After four years of planning, swapping wicketkeepers on the eve of the World Cup would normally be greeted by dismay, and unhappy talk of yet another example of selectorial whimsy and uncertainty.

Funny what an Ashes victory can do.

The decision to restore Matt Prior to England's one-day squad for the World Cup has met with almost universally positive press.

There are a couple of reasons. Chief among them is the fact England's ruling Andocracy have earned the right to be trusted on such decisions.

Pretty much every major call they've made over the last 18 months - and many have been tough, hard-nosed judgements like this one - has been proved correct.

Bringing Jonathan Trott into the side, bringing Steven Finn into the side, taking Steven Finn out of the side, bringing Chris Tremlett in from the cold, trusting Tim Bresnan in the heat of Ashes battle. All big decisions. All correct.

But if there is one blind spot in the Andy Flower regime - surprising given his role as a player - it's been the one-day keeper.

Neither Craig Kieswetter nor Steve Davies grasped the chance, leaving England going back to the Test gloveman at the last second.

And here's the second reason why the decision has been backed: it's the right one. Up to a point.

Prior is - and here's a sentence that two years ago could only have been written by a crazy person or a member of Matt's immediate family - clearly the superior keeper and, as Flower euphemistically noted when saying he fits in with England's aggressive fielding unit, the bigger and louder presence behind the stumps.

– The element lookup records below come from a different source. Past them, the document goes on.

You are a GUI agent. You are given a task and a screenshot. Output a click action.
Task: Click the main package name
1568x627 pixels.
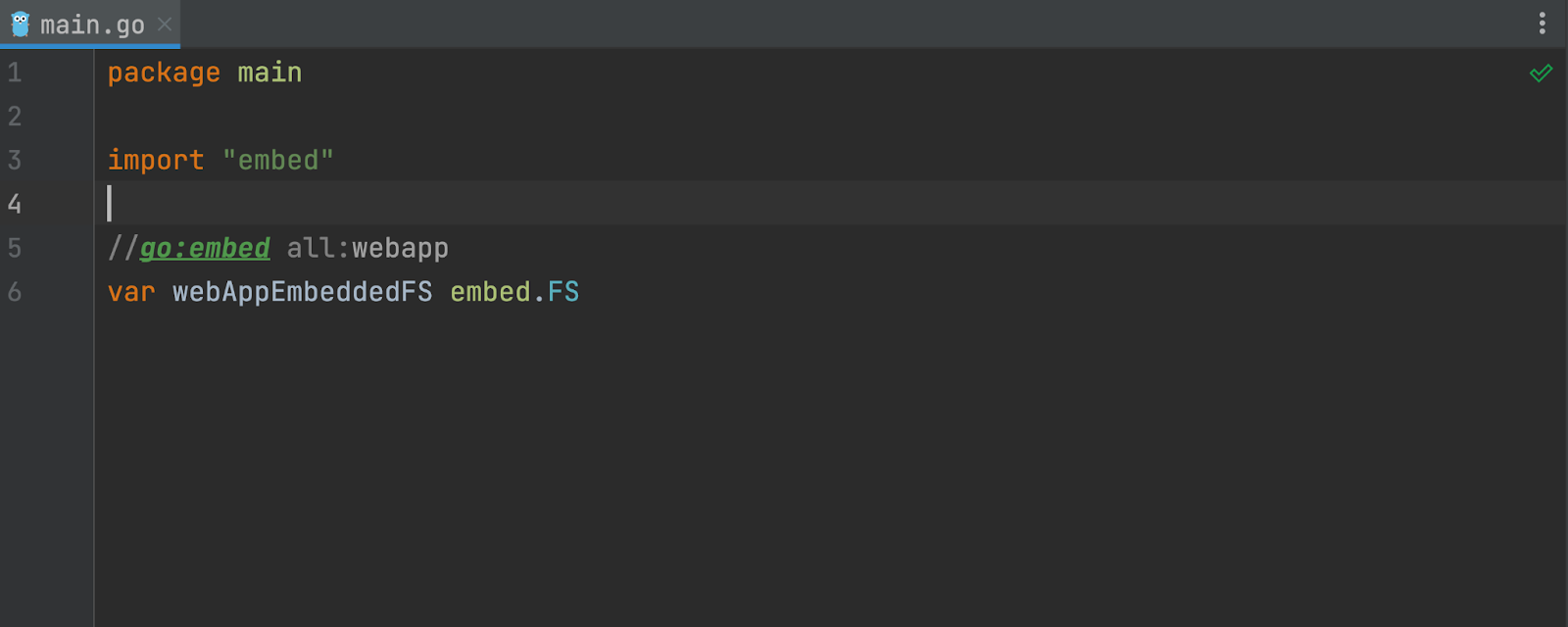tap(270, 73)
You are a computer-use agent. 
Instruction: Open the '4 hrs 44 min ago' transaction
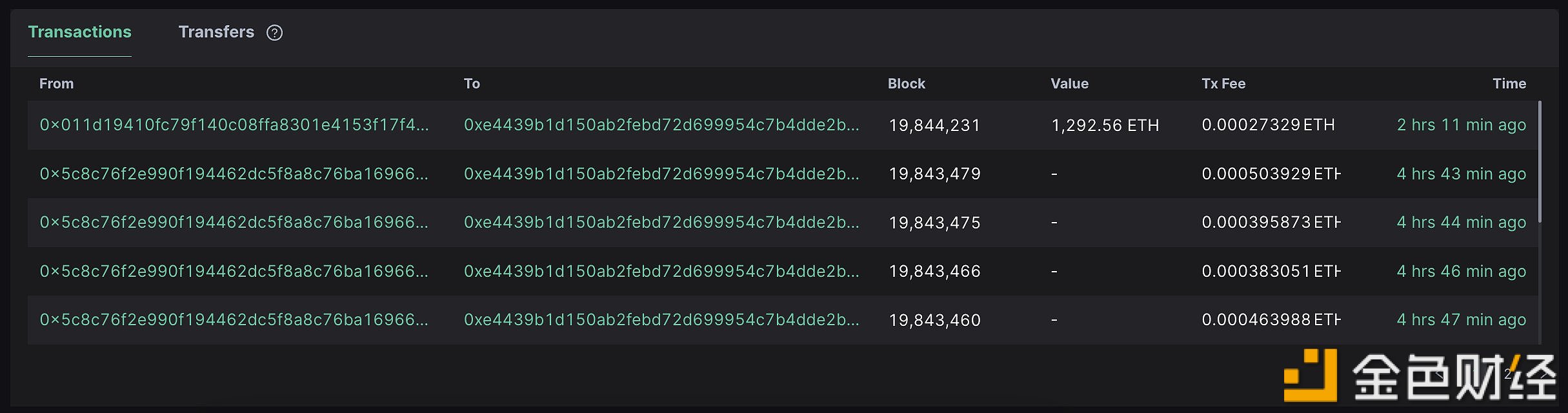click(x=1462, y=222)
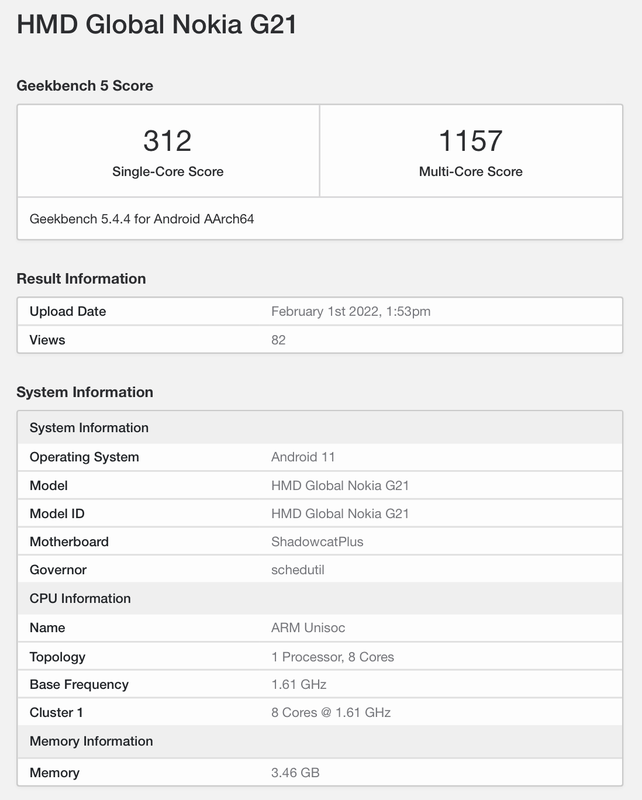
Task: Click the CPU Information table header
Action: pos(80,598)
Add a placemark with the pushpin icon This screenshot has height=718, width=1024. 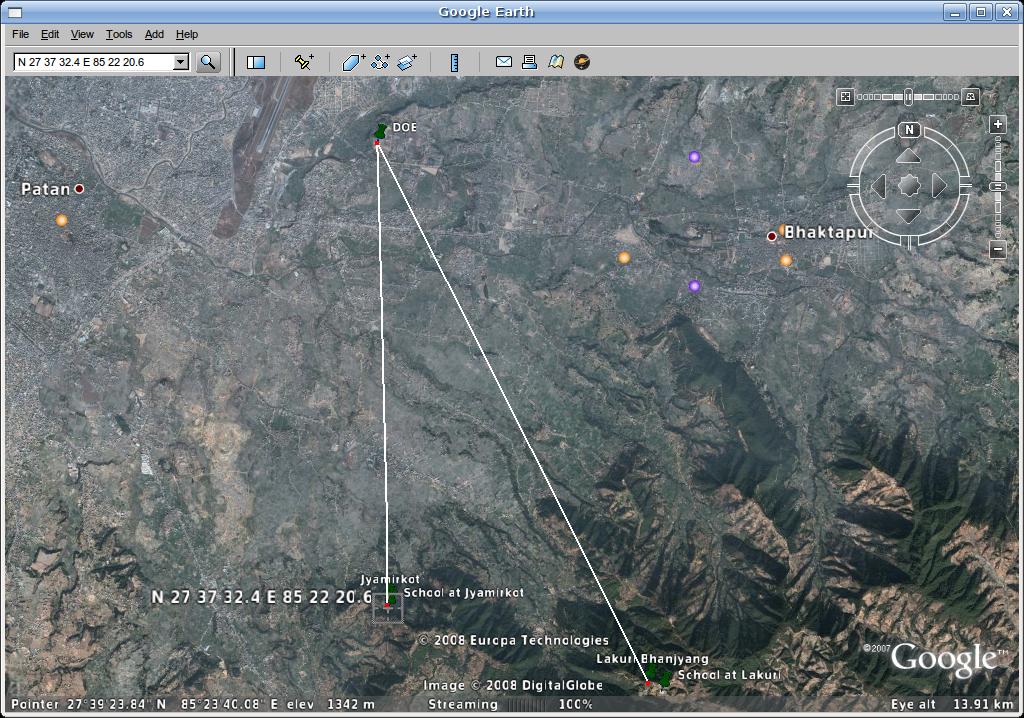pyautogui.click(x=304, y=62)
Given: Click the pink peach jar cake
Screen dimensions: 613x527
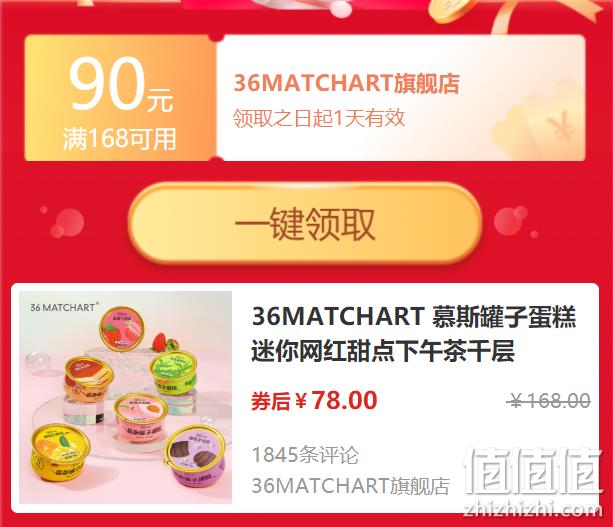Looking at the screenshot, I should [141, 418].
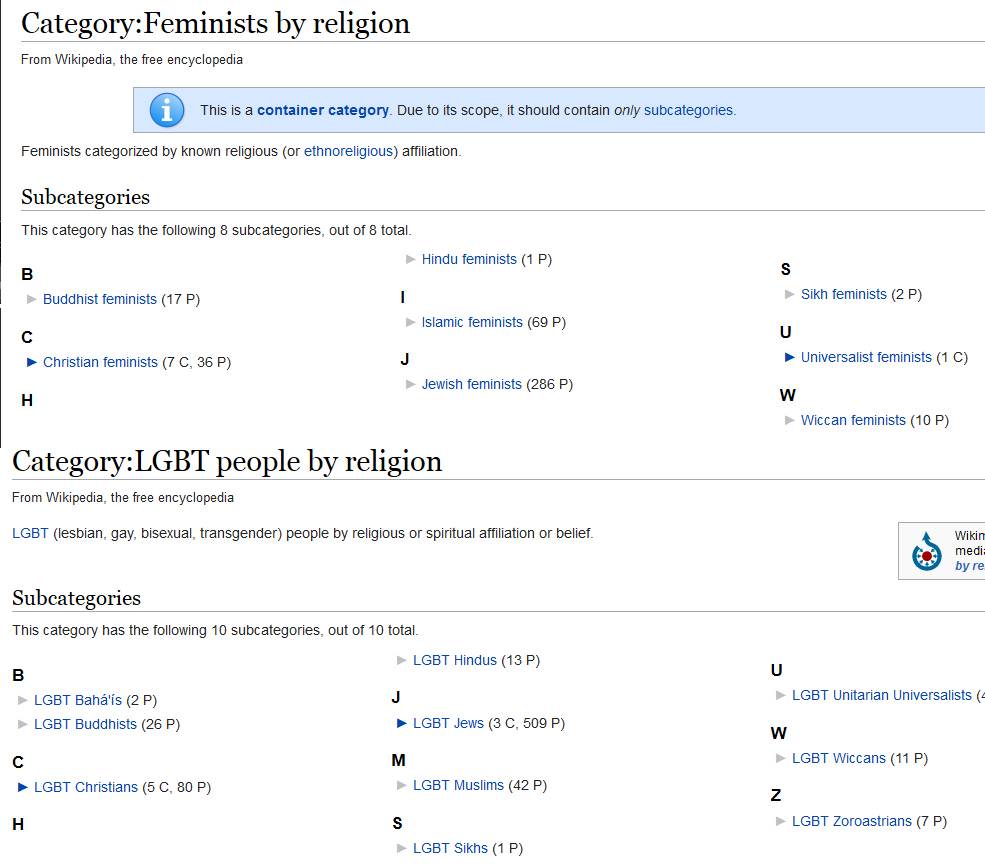
Task: Expand the Christian feminists subcategory arrow
Action: click(x=32, y=362)
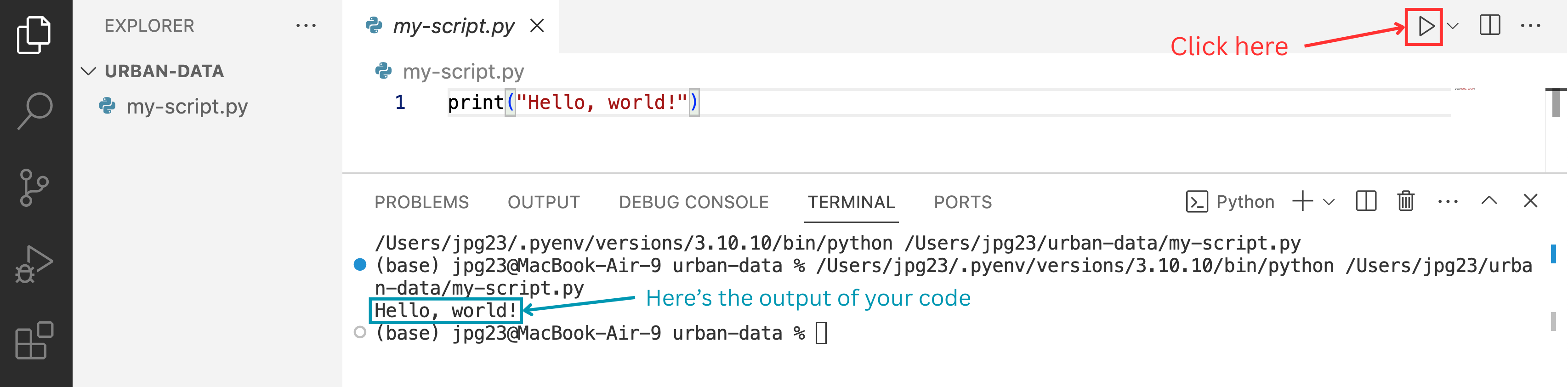The width and height of the screenshot is (1568, 387).
Task: Open the Extensions view icon
Action: click(34, 341)
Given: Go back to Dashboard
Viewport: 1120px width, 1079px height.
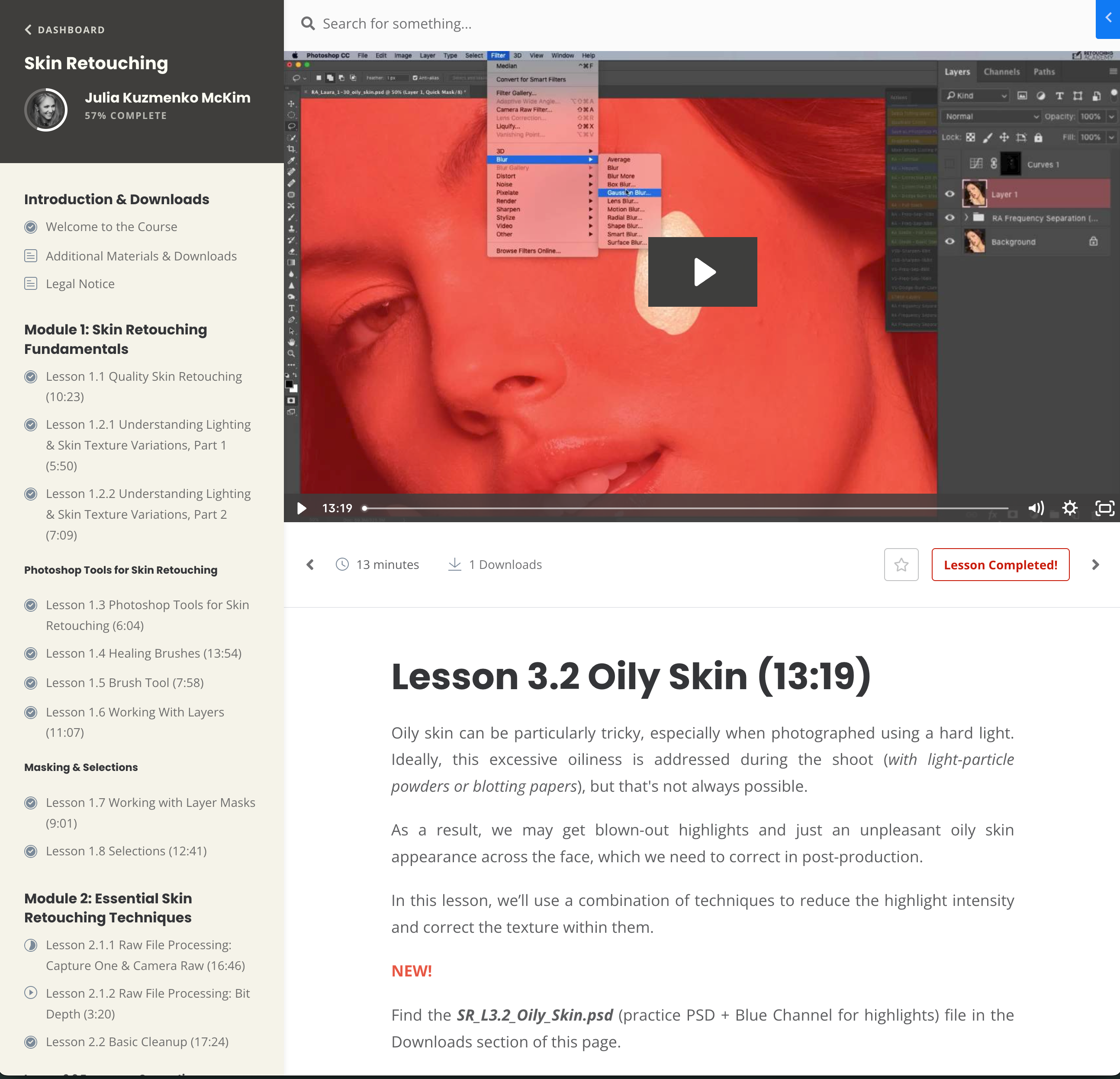Looking at the screenshot, I should click(x=64, y=30).
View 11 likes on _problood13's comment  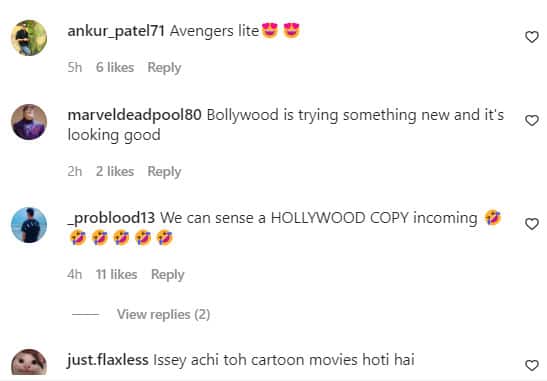[117, 275]
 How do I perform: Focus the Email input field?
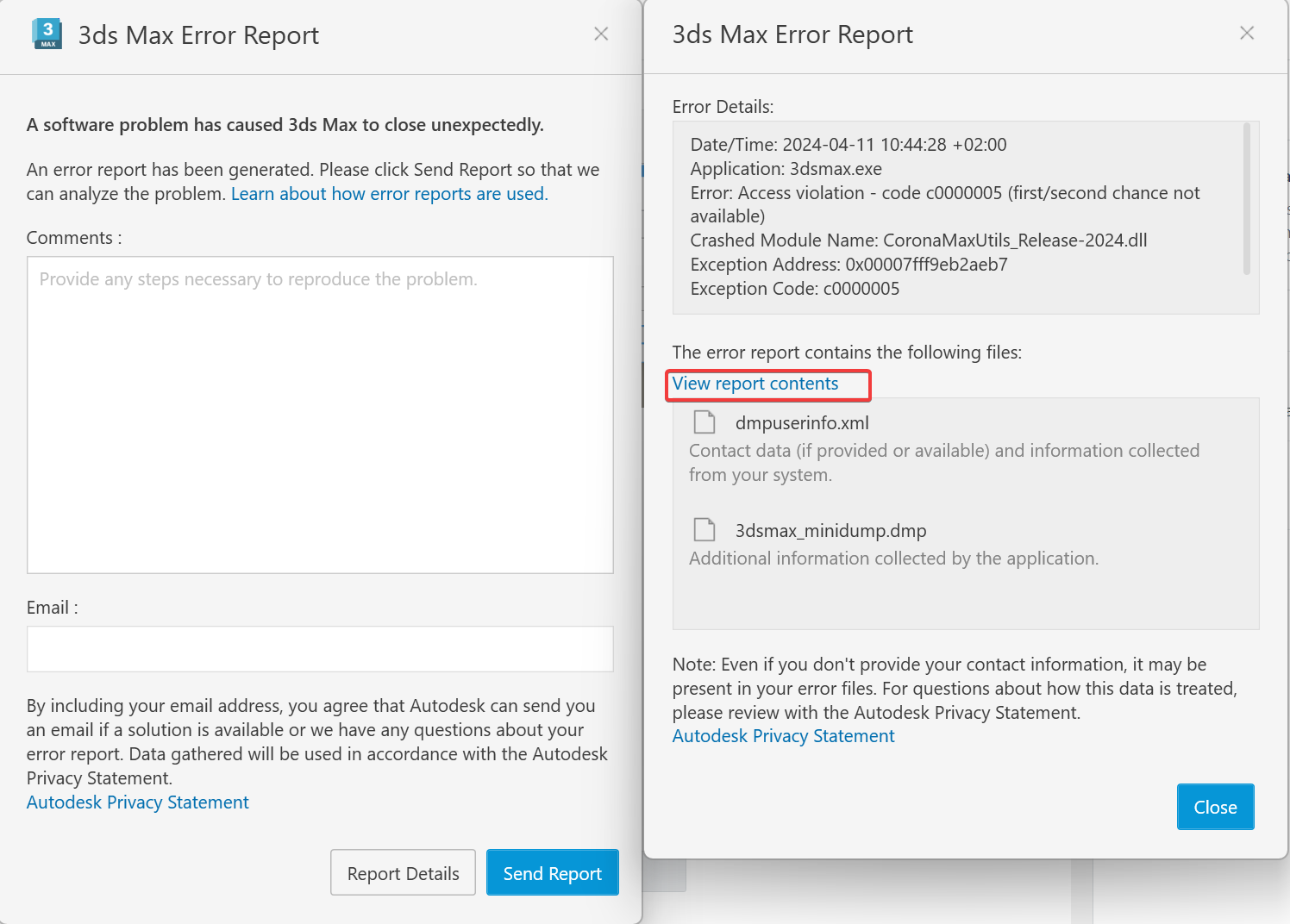point(320,649)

He's also the better batsman, with Davies' tendency to hit the ball in the air towards cover fielders proving a flaw easy enough for even an Australian captain to spot and target successfully.

Prior, meanwhile, has over the last year significantly improved his one-day batting, becoming less predictable in his strokeplay and less reliant on the offside.

His perceived inability to maneouvre the ball around against the spinners is also overplayed.

It's the right decision, albeit one that would ideally have been made earlier. But I wouldn't be using him at the top of the order.

England have spent the last decade under various regimes maddeningly wedded to the notion that the wicketkeeper must open the batting in one-day cricket.

It's hard to know why this should be the case, but as usual we shall blame the Australians and, specifically, Adam Gilchrist for spoiling things for everyone else.

My fear is that Prior, even acknowledging his recent improvements as a limited-overs batsman, does not hit the ball straight enough to take advantage of the powerplay overs and would be better deployed as a genuine international-class batting option at six or seven where currently a place is being wasted by the enthusiastic but ultimately pointless labrador puppy Luke Wright.

Ian Bell is the man to open alongside Andrew Strauss. He hits over the top as well as any England player bar Kevin Pietersen and is no longer intimidated by any bowler in world cricket. A top three of Strauss, Bell, Pietersen also gives England's three players most capable of batting 50 overs to matchwinning effect the chance to do so.

England's other key batsman, Eoin Morgan, is a different case. He is perhaps the best one-day finisher since Michael Bevan and revels in his role at five or six. Bell would be wasted there.

England Squad: Andrew Strauss (capt), James Anderson, Ian Bell, Tim Bresnan, Stuart Broad, Paul Collingwood, Eoin Morgan, Kevin Pietersen, Matt Prior (wk), Ajmal Shahzad, Graeme Swann, James Tredwell, Jonathan Trott, Luke Wright, Michael Yardy.

Tickers' England XI: Strauss, Bell, Pietersen, Collingwood, Morgan, Prior, Yardy, Bresnan, Broad, Swann, Anderson.